A new concept: imperiality

But I have not yet stated what seems to me to be indisputable and even extraordinary. I think that imperiality is a category we will no longer be able to do without. Naturally, it will give rise to all sorts of discussions about the legacy of the Roman Empire: what is the spectre of empire? What kind of sovereignty does it imply? Does it work in the same way in all empires, French, American and so on? All this is open to discussion, but only if we start by agreeing to take seriously the category that Amer Meziane introduces, and to see that imperiality is not the same thing as empire. This is the second element I would like to mention.

This element also exercises an enormous influence, at least so I hope. It is set out in Chapter 3 of Meziane’s book: ‘Race and the Unconvertible’. This concerns the importance of Saint-Simonianism, the change in direction of French colonisation in Algeria, but also the application in West Africa of methods which had been envisaged by the Saint-Simonian colonists for Algeria. All this is a matter for discussion and exchange of information with historians. But, whatever the possible empirical objections, the root of the problem lies elsewhere.

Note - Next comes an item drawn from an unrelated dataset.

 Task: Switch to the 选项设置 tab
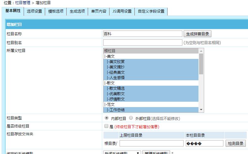[x=34, y=11]
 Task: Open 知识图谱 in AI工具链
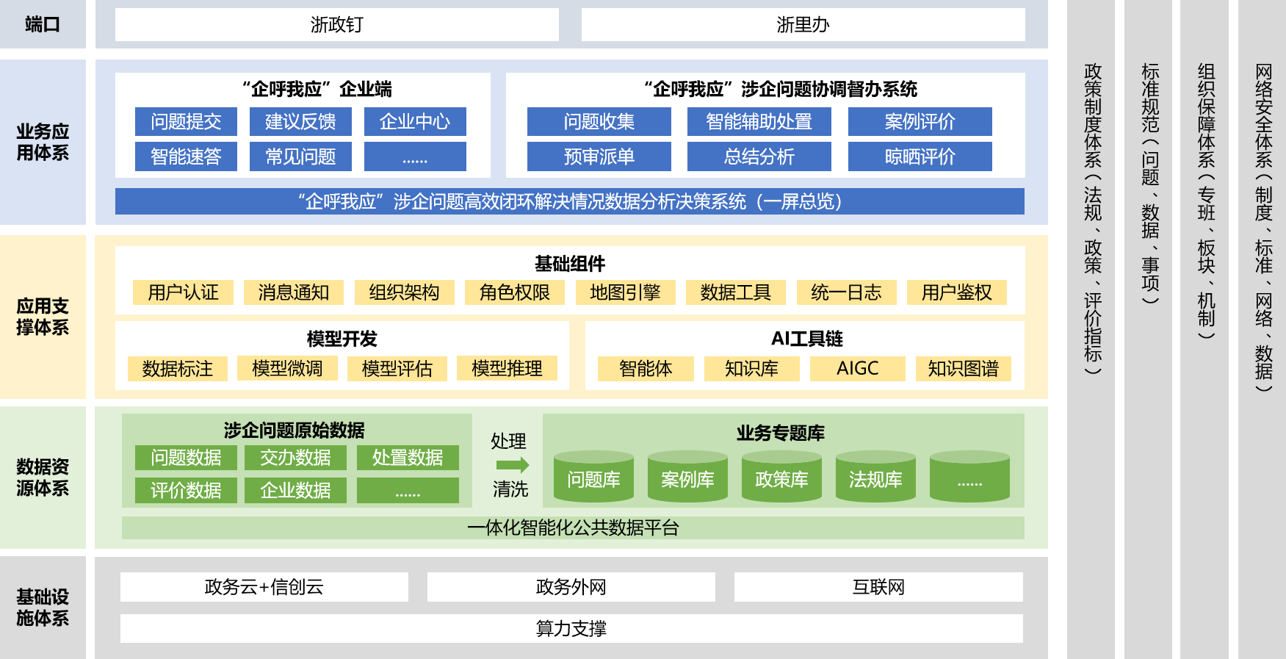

And on this point too, not only do I give credit to Mohamed Amer Meziane, but I am quite convinced by his argument. This is his questioning of the way in which we have become accustomed, in France in particular, through the teaching of history that we have received, to representing to ourselves the relationship between the political regimes of French modernity, because what we have been inculcated with is part of republican ideology and has, of course, the greatest relationship with secularism. These things are almost indissociable. It’s the version that was manufactured by the triumphant republic after 1870. It was also, not by chance, the great moment of the second French colonisation, the moment of Jules Ferry, secular education and colonisation. We have been taught that political normality, from the point of view of human rights and citizens’ rights, is nothing other than the Republic. And the Republic has enemies or adversaries who periodically raise their heads (as between 1940 and 1945), and who, in the final analysis, are equivalent even if they do not have the same ‘popular’ basis or the same historical genealogy: namely the Ancien Régime, the monarchy and the Empire.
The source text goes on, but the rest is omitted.